Exercise data:
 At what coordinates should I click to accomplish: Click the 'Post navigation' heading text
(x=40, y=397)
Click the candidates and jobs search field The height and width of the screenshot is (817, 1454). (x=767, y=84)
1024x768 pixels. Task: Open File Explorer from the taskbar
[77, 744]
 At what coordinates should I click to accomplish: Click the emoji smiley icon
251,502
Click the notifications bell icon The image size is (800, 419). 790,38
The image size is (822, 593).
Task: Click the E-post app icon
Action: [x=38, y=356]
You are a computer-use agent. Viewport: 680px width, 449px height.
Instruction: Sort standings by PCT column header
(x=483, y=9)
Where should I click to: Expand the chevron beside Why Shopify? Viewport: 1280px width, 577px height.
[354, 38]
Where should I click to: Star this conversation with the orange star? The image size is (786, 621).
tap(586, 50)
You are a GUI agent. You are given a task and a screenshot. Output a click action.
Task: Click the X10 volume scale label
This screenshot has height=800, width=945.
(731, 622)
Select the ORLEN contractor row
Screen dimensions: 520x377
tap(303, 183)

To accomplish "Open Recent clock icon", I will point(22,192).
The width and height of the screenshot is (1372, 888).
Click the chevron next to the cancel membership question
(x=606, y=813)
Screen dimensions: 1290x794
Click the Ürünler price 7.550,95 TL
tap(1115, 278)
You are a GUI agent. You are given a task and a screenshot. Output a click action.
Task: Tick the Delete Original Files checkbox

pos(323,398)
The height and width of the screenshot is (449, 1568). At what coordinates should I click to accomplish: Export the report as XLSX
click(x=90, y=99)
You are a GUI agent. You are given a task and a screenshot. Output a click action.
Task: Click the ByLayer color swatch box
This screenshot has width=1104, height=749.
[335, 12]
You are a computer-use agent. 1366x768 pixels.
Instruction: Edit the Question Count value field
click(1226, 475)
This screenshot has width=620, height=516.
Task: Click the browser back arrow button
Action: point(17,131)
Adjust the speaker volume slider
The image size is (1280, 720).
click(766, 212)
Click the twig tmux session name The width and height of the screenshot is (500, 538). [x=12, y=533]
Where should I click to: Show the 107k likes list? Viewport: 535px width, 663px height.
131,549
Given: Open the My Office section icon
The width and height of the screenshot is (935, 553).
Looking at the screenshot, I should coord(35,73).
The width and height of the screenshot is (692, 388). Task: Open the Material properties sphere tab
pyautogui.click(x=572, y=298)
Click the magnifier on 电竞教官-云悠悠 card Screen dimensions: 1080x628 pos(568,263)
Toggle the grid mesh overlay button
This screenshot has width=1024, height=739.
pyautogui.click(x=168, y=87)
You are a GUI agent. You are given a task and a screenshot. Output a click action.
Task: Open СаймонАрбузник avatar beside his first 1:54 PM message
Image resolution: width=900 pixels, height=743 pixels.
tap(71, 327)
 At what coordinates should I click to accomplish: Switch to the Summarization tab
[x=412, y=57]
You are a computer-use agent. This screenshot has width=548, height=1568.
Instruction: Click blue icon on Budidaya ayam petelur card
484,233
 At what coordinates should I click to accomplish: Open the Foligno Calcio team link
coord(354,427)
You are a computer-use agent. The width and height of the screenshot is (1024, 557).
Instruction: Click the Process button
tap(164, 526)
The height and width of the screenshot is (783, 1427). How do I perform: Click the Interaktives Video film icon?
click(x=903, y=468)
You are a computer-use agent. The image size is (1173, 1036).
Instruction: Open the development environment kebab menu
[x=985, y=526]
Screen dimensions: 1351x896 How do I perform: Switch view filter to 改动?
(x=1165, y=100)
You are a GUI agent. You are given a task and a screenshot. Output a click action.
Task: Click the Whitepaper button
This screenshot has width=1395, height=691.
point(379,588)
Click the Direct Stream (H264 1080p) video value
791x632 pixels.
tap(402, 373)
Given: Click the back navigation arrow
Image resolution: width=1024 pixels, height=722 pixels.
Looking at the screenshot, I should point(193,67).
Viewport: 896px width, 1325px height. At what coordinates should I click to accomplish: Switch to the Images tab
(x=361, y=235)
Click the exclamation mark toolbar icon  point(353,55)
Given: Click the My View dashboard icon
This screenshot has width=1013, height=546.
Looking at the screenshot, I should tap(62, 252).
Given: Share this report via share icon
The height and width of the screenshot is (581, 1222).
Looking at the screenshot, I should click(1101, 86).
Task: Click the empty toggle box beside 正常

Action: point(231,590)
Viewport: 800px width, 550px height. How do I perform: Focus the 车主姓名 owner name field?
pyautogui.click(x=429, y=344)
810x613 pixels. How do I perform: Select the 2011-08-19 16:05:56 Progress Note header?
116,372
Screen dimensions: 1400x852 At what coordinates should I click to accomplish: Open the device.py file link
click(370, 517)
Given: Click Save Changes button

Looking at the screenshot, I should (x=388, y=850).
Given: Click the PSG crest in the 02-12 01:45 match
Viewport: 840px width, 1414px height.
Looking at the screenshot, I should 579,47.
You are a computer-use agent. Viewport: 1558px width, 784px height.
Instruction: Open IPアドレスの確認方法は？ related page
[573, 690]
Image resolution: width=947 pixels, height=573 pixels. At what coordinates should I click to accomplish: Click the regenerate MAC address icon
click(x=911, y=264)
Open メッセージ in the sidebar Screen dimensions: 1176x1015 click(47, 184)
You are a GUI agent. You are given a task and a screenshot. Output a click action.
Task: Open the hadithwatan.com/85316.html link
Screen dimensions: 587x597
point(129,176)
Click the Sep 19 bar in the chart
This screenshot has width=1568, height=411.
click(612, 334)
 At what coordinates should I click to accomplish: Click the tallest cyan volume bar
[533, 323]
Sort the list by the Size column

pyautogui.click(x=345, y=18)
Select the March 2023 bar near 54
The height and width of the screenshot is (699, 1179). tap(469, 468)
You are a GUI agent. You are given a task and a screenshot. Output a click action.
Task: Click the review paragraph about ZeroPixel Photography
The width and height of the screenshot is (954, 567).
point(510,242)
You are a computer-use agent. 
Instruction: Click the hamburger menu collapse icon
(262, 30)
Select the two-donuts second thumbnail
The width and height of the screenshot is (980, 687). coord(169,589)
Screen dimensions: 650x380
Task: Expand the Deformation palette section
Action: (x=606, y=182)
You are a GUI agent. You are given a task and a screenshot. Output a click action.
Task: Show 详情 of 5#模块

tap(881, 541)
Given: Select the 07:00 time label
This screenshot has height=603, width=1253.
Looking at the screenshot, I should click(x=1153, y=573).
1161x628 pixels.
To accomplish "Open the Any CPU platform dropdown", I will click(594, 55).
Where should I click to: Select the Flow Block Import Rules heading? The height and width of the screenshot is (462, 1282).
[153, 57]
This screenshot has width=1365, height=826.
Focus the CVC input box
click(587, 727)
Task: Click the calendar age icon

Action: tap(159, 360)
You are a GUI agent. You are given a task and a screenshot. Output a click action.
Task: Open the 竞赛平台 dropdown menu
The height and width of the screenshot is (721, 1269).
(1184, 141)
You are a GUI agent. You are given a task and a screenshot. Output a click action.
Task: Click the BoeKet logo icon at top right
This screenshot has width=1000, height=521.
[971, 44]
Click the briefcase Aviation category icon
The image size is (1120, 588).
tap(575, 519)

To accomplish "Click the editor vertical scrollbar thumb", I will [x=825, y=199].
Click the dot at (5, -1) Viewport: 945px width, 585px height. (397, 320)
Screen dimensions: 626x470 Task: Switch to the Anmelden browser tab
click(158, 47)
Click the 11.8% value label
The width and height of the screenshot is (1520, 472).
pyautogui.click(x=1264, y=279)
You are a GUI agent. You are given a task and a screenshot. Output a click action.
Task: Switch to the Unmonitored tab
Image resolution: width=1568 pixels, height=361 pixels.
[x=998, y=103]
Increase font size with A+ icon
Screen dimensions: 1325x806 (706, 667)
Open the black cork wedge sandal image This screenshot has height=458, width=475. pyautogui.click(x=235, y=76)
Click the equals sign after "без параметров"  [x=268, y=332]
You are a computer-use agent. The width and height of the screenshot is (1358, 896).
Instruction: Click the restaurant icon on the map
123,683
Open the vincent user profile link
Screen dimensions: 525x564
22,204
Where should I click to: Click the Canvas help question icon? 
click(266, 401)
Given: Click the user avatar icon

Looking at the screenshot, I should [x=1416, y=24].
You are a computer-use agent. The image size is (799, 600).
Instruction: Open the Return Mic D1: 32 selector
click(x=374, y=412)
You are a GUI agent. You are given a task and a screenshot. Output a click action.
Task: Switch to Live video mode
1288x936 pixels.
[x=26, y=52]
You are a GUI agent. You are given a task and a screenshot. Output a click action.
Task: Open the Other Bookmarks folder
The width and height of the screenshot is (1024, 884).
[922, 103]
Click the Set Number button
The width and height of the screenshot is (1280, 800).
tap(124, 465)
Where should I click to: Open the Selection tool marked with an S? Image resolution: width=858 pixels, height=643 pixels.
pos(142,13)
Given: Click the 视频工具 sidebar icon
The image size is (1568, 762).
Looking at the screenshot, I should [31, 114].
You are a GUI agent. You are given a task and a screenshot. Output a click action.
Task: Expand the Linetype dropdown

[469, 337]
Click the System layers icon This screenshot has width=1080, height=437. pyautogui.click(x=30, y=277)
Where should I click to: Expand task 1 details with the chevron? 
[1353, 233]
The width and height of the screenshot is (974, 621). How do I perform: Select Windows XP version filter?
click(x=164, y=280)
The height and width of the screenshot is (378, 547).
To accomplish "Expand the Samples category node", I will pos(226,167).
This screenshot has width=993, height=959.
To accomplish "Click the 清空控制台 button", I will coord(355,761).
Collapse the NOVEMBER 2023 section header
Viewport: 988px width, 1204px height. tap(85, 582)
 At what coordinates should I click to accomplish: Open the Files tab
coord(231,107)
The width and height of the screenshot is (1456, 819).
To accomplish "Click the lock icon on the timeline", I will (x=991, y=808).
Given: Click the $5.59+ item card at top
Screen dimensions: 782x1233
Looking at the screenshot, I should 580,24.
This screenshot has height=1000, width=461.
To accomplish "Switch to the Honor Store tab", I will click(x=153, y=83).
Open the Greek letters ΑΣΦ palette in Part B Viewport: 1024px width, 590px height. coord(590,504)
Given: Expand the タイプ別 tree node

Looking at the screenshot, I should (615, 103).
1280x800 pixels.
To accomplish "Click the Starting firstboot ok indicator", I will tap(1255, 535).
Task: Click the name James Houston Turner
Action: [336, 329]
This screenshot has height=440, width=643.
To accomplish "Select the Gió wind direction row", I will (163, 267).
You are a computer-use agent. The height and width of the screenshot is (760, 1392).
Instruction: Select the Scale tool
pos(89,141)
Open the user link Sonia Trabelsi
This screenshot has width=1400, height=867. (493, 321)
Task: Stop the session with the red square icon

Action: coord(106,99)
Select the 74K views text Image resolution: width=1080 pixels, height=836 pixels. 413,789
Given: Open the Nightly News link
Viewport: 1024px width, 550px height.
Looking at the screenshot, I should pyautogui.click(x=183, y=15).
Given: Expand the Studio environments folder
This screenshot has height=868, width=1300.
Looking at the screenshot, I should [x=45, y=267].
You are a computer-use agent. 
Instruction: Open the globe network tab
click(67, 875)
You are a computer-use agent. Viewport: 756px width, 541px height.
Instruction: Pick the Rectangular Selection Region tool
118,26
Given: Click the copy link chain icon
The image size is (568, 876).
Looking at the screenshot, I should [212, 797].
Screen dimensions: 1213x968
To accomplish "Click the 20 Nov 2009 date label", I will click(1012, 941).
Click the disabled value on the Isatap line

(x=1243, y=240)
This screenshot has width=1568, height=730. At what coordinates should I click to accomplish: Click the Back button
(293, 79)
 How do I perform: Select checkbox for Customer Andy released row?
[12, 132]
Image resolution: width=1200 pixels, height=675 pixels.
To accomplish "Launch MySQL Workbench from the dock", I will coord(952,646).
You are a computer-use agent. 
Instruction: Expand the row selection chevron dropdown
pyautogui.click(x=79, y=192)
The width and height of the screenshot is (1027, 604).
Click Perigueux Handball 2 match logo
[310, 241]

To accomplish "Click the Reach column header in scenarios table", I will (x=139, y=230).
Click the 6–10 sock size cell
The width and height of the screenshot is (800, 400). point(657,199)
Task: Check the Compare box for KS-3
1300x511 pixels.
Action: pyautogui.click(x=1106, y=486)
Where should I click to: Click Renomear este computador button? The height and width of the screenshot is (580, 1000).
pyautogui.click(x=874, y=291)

What the task asks:
Out of the records above, pull each line containing the word "category".

Solution:
Click the briefcase Aviation category icon
To accomplish "Expand the Samples category node", I will pos(226,167).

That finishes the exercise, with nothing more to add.